Provided records Start Marker

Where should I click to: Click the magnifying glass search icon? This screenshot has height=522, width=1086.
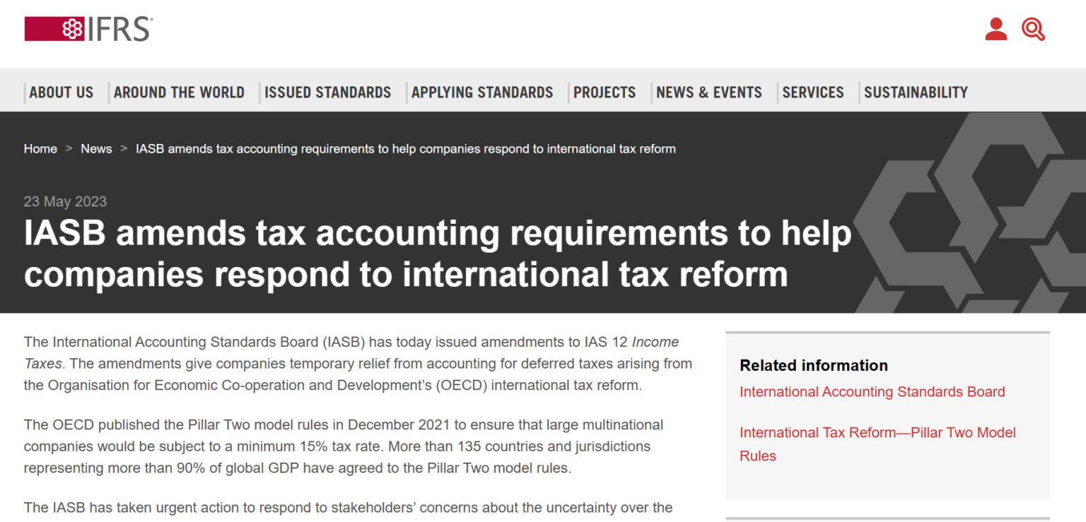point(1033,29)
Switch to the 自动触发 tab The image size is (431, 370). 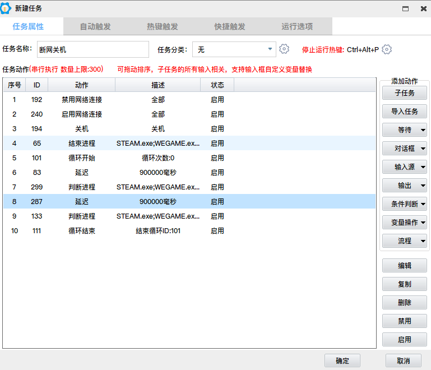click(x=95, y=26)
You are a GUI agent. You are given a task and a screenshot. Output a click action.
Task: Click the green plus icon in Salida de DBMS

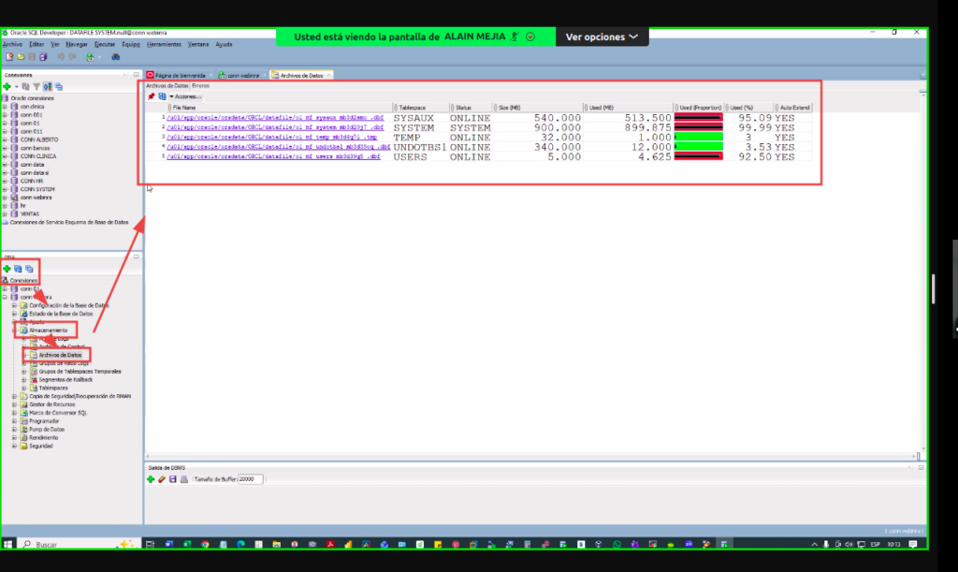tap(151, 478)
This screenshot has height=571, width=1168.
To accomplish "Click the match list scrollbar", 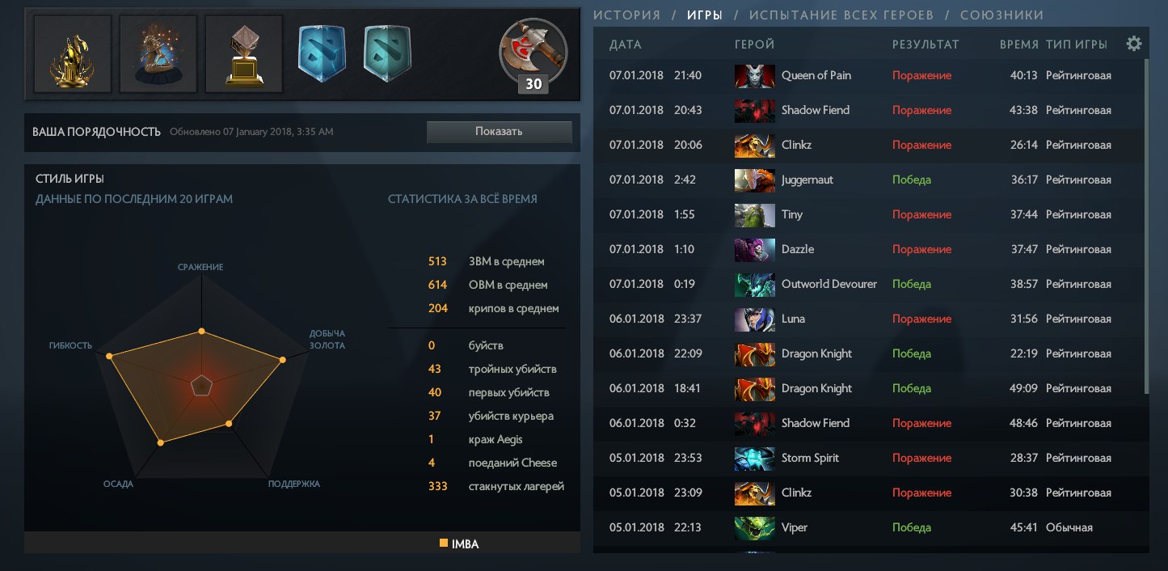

Provided records End Marker

Nothing but the lines from the one with "You are a GUI" through the last line of the records should appear in your answer, each exactly as written and without pictures.

You are a GUI agent. You are given a task and a screenshot. Output a click action.
Task: Click the green plus icon in Salida de DBMS

tap(151, 478)
This screenshot has height=571, width=1168.
To accomplish "Click the match list scrollbar", 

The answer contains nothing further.